▶ [Texte à lire]:

☆ ☆ ☆ ☆

# iCloud & Chargement



## MonsieurPomme (15 Janvier 2017)

Bonjour,
Ayant passé à 200 Go de stockage, j'en ai profité pour mettre l'ensemble de mes document dans iCloud Drive. Malheureusement, le chargement du téléchargement des données est bloqué depuis une semaine.
Quelqu'un aurait-il une solution pour arrêter le chargement ou le relancer ?

Merci !


----------



## iSimon12 (4 Février 2017)

Bonjour,
Je me suis retrouvé exactement dans ton cas il y a un an environ, quand j'ai mis toutes mes donnes (sauf montages vidéo) sur mon nouveau forfait cloud 200go. 
Parfois ça a bloqué plusieurs jours, avant de repartir sans explication. Au final pour que tout mes appareils soient synchro avec mes 120Go environ, ça a pris environ un mois. 
Pense à fréquemment connecter tes idevices au wifi tout en étant branchés. Et laisse ton mac allumé quelques nuits.


----------



## kayabis (7 Février 2017)

Bonsoir,

Même problème chez moi.
Ça m'a chargé les documents qui sont sur le bureau de mon Mac mais rien à faire pour le dossier documents... Ça bloque depuis des semaines et je précise que j'ai une connexion en fibre. J'ai appelé la hotline apple qui me dit dans un premier temps que c'est parce que mon iMac n'est pas connecté en wifi... Je vois pas le rapport (d'autant qu'au début ça marchait et j'étais en Ethernet) mais je l'ai mis en wifi et ça n'a rien changé. Finalement ils ont fini par me dire qu'il fallait faire le transfert manuellement.

☆ ☆ ☆ ☆

Pouvez-vous retaper à l'identique le passage de la discussion sur iCloud Drive qui va de « ## MonsieurPomme (15 » à « depuis une semaine. » ? Les entrées ne servent à rien ici.

☆ ☆ ☆ ☆

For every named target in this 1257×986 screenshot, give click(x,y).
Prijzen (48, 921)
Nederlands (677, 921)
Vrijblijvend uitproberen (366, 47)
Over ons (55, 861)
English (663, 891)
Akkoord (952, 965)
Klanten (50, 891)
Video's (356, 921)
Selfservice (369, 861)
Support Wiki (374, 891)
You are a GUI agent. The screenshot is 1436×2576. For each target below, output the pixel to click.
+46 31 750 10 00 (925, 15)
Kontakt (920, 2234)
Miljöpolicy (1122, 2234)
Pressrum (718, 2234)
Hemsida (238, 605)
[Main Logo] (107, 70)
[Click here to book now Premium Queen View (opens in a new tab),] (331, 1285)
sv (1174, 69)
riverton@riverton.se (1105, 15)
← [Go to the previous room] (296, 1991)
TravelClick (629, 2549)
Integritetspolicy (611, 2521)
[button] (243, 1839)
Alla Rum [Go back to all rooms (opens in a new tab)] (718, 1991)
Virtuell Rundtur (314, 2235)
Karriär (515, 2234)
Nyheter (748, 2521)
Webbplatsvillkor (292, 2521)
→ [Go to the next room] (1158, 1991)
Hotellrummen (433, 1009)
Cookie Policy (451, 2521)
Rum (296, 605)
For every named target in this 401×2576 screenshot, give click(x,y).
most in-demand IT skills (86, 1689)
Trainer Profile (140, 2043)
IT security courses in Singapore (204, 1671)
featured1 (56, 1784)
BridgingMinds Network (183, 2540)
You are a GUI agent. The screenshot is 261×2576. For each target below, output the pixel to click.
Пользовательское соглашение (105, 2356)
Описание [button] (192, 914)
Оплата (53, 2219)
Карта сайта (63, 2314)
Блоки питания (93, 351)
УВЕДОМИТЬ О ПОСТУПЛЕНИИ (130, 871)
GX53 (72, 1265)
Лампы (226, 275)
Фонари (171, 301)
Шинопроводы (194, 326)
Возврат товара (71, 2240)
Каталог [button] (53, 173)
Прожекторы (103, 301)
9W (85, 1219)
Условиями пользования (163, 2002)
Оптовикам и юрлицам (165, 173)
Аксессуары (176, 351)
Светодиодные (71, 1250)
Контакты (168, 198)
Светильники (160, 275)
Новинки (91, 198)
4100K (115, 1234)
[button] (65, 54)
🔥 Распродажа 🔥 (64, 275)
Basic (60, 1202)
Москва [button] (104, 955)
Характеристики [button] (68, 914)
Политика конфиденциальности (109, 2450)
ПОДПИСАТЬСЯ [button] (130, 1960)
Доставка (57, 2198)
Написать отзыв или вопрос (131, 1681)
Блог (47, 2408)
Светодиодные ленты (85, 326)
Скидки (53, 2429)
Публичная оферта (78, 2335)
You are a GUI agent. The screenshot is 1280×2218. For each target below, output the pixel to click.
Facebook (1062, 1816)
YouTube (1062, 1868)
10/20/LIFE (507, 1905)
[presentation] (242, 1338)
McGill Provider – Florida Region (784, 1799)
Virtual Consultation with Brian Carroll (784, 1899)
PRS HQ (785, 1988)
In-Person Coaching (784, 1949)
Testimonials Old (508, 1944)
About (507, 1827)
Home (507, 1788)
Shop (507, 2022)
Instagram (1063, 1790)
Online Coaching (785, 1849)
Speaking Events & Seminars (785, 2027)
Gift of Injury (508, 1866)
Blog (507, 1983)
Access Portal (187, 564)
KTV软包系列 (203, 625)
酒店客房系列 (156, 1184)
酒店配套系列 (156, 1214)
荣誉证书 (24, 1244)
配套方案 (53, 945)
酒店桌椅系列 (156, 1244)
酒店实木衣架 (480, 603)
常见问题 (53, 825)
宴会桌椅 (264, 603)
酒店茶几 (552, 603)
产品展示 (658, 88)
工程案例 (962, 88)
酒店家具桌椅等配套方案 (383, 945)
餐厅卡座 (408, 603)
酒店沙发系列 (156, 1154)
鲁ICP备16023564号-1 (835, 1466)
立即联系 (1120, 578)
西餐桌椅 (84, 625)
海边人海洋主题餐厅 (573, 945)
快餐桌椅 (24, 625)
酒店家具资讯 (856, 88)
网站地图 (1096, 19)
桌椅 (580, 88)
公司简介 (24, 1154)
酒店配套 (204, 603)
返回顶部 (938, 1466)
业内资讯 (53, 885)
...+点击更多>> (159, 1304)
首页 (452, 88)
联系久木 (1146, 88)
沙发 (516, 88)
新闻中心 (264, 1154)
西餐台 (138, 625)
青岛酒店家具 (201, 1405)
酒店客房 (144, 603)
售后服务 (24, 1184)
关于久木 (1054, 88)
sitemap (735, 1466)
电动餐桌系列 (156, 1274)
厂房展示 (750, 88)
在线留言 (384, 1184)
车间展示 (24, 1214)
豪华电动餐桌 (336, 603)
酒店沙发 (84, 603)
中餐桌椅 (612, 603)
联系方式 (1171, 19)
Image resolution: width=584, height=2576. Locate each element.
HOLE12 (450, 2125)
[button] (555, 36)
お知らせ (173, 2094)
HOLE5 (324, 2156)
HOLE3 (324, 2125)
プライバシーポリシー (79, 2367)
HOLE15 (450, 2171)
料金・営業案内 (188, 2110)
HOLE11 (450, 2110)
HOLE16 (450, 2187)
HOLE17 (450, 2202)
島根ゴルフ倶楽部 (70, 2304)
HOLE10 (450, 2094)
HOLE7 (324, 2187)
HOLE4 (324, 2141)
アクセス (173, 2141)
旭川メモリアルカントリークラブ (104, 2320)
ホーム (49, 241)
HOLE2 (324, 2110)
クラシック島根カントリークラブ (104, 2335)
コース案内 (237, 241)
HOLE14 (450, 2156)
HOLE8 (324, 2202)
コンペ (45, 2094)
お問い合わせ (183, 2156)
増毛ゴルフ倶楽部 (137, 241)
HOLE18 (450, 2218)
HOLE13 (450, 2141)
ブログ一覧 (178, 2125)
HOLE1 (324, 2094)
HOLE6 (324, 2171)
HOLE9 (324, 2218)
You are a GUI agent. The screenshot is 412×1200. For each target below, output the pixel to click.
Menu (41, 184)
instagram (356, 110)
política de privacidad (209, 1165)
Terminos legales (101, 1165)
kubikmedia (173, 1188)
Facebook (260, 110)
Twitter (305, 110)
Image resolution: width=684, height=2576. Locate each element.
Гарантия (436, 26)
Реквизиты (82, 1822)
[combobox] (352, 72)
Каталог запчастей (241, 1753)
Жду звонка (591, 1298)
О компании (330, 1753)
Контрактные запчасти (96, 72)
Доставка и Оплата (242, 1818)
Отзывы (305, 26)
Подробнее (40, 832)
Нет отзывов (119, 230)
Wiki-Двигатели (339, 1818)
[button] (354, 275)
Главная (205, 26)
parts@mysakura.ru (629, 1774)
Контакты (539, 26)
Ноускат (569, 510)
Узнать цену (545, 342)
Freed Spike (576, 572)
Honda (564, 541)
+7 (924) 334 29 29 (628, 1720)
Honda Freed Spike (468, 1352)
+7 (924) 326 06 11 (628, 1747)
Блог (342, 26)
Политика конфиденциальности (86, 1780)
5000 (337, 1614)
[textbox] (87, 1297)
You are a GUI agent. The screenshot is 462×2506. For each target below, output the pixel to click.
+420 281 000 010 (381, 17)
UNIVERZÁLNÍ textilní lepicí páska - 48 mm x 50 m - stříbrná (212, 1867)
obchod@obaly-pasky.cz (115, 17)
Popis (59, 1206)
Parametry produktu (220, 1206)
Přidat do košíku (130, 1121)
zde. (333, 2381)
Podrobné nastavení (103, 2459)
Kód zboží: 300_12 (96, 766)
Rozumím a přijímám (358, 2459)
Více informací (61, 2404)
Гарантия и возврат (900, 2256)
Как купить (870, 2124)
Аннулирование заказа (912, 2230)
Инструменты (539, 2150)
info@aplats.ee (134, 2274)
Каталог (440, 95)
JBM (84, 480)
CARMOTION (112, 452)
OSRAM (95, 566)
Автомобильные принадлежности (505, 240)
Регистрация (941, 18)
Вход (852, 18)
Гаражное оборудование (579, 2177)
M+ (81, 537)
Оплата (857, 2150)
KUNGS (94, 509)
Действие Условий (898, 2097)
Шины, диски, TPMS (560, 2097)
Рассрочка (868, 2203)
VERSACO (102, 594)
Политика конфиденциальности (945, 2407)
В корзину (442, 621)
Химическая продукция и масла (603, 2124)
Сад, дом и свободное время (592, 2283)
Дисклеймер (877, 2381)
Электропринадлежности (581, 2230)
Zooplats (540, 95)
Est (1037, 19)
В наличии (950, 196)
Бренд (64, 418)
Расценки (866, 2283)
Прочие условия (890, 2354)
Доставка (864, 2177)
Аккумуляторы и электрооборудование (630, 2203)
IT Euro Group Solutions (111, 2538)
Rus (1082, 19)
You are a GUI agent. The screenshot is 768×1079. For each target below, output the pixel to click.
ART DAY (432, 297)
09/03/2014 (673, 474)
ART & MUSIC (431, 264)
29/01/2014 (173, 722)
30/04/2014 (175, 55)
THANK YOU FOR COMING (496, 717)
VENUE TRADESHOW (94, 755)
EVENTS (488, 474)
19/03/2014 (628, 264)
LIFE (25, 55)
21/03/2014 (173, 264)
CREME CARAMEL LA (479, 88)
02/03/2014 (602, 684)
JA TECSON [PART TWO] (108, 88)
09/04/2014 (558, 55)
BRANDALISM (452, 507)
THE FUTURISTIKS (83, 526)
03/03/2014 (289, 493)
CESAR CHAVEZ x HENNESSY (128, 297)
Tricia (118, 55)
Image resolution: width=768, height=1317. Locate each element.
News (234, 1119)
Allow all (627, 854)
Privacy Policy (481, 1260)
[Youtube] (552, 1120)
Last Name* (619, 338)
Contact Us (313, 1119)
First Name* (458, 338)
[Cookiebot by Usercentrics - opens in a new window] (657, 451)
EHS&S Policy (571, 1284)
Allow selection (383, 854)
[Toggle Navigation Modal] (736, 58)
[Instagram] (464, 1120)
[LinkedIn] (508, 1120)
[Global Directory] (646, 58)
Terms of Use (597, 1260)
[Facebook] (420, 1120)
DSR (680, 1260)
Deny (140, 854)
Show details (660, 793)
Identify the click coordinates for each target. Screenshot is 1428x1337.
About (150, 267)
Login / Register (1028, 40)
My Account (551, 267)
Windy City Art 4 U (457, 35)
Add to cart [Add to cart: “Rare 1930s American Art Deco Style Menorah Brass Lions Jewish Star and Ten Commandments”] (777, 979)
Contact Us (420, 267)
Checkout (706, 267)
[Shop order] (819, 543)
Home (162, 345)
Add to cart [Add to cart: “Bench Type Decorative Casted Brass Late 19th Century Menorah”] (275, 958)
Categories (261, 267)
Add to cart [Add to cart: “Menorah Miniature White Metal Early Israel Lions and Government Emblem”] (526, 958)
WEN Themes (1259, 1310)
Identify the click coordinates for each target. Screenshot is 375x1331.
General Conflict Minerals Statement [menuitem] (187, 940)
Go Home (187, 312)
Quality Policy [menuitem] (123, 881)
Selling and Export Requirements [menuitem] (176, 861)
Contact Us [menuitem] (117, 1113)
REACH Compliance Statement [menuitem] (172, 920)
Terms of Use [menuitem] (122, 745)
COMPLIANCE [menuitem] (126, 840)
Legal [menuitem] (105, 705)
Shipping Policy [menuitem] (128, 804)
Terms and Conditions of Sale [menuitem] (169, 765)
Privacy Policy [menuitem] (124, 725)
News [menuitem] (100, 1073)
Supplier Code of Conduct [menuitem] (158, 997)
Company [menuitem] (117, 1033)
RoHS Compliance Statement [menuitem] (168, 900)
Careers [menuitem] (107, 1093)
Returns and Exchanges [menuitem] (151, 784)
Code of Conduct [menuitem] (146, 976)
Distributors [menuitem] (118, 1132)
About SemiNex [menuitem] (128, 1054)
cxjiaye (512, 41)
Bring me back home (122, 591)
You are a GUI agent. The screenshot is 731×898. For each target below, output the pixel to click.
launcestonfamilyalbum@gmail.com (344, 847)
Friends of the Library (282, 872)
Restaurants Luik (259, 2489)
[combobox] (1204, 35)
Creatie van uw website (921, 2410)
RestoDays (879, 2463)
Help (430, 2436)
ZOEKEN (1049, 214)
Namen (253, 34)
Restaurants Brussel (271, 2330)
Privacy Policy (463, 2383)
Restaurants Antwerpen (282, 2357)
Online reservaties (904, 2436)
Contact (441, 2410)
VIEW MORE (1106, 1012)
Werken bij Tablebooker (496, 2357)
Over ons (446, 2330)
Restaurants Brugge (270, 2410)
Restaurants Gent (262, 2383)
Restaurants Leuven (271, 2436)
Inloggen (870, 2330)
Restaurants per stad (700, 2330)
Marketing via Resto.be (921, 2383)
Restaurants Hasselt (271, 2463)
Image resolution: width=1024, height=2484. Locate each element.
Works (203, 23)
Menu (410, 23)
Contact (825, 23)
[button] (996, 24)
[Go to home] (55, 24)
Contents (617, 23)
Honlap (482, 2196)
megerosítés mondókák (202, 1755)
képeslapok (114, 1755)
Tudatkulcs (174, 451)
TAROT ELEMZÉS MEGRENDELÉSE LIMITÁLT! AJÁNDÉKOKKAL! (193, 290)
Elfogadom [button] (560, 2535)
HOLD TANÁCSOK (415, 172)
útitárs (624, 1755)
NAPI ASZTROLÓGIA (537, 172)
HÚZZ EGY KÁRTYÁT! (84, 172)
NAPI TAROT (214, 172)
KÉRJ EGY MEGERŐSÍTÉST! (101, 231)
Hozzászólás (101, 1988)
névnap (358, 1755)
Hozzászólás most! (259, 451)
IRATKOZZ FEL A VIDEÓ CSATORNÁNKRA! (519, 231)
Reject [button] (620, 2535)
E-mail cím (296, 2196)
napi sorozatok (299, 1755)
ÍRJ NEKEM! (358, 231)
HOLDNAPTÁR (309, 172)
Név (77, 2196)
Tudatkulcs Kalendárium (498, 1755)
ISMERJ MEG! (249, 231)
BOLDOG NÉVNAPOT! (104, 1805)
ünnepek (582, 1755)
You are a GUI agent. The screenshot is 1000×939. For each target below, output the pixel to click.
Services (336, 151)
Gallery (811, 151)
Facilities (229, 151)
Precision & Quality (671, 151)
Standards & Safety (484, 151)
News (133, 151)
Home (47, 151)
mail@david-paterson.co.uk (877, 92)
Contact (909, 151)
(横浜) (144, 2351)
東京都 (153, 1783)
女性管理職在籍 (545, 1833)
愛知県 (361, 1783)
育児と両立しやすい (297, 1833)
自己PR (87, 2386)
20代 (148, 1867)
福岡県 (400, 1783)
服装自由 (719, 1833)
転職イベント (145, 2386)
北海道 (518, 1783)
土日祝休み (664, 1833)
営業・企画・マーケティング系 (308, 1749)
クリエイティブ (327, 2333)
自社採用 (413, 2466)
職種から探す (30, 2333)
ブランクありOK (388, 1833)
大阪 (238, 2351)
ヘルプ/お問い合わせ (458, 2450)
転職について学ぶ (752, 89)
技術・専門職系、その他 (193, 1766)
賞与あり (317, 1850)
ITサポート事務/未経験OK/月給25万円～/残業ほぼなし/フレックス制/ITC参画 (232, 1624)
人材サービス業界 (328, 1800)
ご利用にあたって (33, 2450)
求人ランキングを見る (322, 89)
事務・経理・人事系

☆ ☆ ☆ ☆

▶ [Solution]:
## MonsieurPomme (15 Janvier 2017)

Bonjour,
Ayant passé à 200 Go de stockage, j'en ai profité pour mettre l'ensemble de mes document dans iCloud Drive. Malheureusement, le chargement du téléchargement des données est bloqué depuis une semaine.